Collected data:
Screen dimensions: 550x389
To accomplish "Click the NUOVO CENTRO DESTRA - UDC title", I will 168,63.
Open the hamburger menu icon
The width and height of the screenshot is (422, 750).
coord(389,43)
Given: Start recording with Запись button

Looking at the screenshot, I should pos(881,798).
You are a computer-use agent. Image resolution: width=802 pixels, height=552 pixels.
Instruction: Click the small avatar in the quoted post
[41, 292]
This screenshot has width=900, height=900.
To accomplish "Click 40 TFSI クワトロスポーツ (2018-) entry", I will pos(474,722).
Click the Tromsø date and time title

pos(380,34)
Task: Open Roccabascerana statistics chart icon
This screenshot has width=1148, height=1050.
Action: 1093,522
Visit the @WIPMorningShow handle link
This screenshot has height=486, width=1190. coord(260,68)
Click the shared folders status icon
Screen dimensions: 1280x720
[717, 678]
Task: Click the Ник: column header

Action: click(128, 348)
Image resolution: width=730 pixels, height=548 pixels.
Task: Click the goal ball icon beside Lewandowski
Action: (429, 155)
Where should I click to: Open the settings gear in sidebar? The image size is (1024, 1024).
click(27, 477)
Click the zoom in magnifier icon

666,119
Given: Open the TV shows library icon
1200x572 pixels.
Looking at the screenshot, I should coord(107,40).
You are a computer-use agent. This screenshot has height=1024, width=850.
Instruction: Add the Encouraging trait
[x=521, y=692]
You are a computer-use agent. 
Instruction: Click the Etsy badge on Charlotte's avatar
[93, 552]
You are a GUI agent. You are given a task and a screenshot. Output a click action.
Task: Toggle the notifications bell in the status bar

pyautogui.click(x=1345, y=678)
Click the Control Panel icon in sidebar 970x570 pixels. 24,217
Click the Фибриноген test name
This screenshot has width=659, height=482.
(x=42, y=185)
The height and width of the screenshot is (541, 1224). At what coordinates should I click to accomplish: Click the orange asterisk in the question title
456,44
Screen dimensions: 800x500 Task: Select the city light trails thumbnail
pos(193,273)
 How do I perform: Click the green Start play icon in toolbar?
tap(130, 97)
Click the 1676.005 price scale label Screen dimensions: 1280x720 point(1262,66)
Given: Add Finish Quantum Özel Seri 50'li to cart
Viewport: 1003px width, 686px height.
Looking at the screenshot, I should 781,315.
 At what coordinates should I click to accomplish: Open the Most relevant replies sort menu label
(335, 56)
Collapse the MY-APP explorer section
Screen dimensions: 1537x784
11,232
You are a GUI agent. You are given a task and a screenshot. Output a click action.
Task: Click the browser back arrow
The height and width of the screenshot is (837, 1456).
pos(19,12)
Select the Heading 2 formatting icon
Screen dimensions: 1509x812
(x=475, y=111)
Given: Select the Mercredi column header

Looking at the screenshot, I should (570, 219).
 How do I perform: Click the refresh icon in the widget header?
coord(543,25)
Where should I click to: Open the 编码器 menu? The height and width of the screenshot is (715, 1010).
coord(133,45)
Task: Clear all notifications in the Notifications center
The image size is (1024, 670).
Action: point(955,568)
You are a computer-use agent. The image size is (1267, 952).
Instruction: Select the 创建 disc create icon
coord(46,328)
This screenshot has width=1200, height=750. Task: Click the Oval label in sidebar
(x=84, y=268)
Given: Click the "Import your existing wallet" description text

• TASK STATEMENT: From the data above, work out how many lines contain the string "agent" and reply with only the number.

• SOLUTION FOR THIS TASK: 6